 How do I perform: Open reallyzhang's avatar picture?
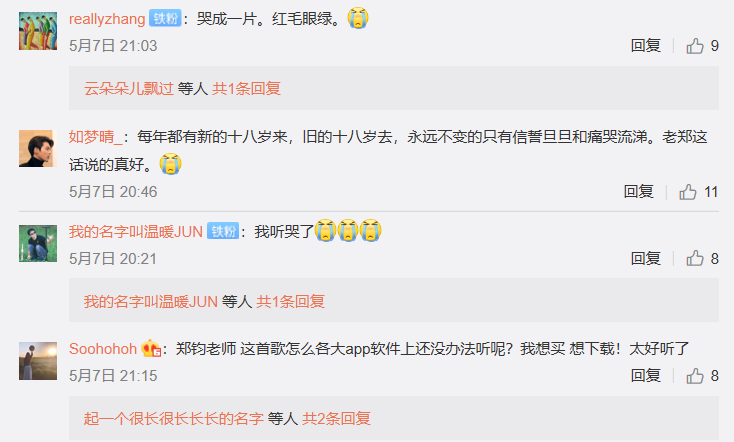click(x=38, y=31)
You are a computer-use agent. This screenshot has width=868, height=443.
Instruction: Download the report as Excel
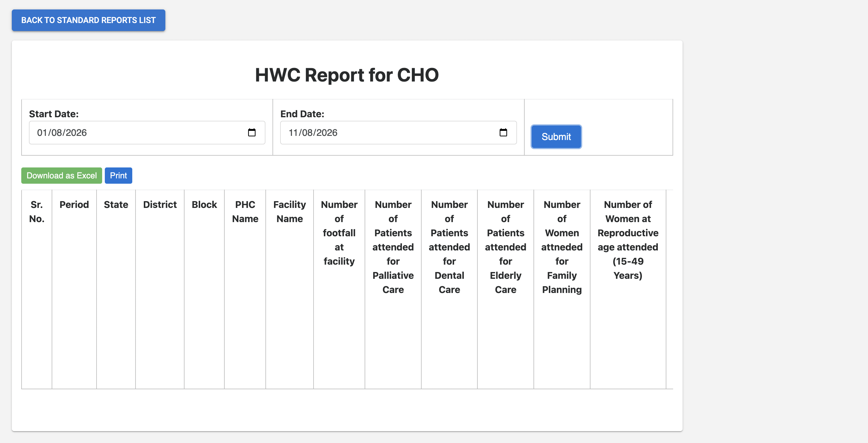pyautogui.click(x=62, y=176)
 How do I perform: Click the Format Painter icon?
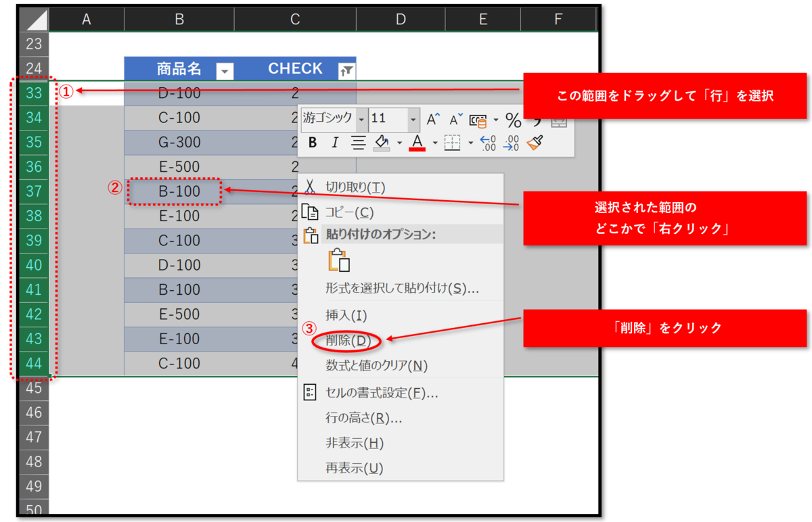[534, 143]
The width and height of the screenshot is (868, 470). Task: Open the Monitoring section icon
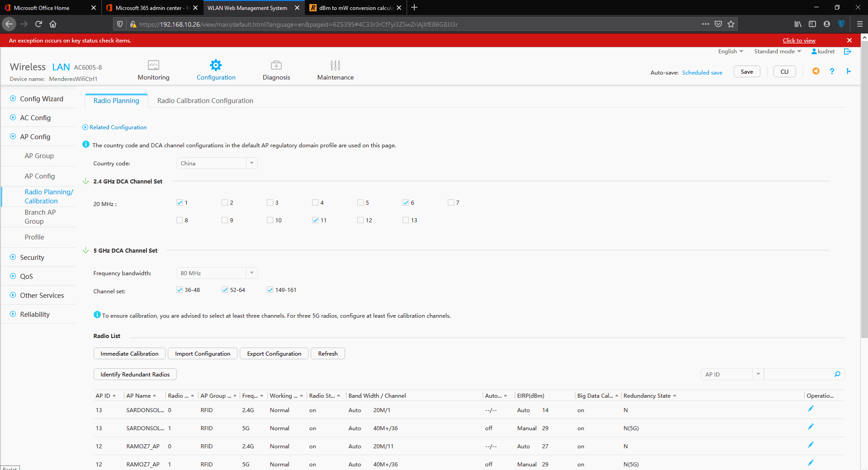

::::::::::

Task:
Without copying any picture, write out the entries exactly.

Expected answer:
 How do I perform: Open reallyzhang's avatar picture?
click(x=38, y=31)
You are a computer-use agent. This screenshot has width=868, height=443.
Instruction: Download the report as Excel
pyautogui.click(x=62, y=176)
 How do I perform: Click the Format Painter icon?
[534, 143]
The width and height of the screenshot is (868, 470). Task: Open the Monitoring section icon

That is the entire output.